Agreed, Wikipedia querying would be FASCINATING. Personally, I’m not sure how I’d use it in a product yet, but I have found myself using GPT-3 to search for answers to questions that I know Google won’t successfully answer.
Actually I was totally wrong when I said my corpus would eventually exceed 1GB. I was thinking of MB. I have 3 MB so far - and I’ll never come closing to 1 GB in my corpus.
If q and a based on Wikipedia is a common use case we may consider storing an up to date version of Wikipedia, accessible to anyone.

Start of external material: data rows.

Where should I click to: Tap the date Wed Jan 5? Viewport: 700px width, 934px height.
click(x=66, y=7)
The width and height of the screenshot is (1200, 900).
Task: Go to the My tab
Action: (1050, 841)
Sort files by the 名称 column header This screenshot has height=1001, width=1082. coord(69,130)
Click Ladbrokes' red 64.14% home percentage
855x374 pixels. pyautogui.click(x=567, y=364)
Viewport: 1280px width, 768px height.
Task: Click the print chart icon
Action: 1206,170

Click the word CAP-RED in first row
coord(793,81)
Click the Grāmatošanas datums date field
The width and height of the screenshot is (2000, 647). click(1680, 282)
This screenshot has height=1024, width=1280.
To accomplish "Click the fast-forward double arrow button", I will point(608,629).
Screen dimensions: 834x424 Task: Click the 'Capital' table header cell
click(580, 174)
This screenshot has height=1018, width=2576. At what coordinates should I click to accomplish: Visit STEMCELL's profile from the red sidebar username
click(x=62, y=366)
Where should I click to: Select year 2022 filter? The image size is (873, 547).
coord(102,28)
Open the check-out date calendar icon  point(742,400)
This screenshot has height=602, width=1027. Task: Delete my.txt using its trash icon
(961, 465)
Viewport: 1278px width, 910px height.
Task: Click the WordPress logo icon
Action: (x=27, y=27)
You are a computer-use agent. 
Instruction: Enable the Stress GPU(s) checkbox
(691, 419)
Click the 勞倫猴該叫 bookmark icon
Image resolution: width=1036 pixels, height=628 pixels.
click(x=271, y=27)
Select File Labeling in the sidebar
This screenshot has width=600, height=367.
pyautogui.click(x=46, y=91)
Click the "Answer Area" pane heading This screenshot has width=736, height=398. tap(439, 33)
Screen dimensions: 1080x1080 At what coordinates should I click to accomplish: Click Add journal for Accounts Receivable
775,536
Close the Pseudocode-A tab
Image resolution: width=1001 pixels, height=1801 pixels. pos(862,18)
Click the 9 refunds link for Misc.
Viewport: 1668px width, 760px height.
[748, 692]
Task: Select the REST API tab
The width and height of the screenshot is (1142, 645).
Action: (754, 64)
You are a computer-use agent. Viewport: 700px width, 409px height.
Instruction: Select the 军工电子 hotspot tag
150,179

That sounds so cool, could be really useful too. I imagine OpenAI already has the data hosted somewhere for training purposes anyway, right? Would simply be a matter of building it into the API.
just read thru this thread and I too find this to be a fascinating space. are you able to share any updates on this since June?
These are some pretty interesting ideas.
Imo the most general solution would be to make things a little more human. If you can’t just shove an entire article down it’s throat, then give it a few heuristics to narrow down potentially useful passages. Have GPT output a list of potentially relevant keywords, then start with the chunk of text containing the most matches.
And if latency is an issue, then maybe the solution is to teach your bot to predict potential questions ahead of time & start pre-fetching potential answers beforehand.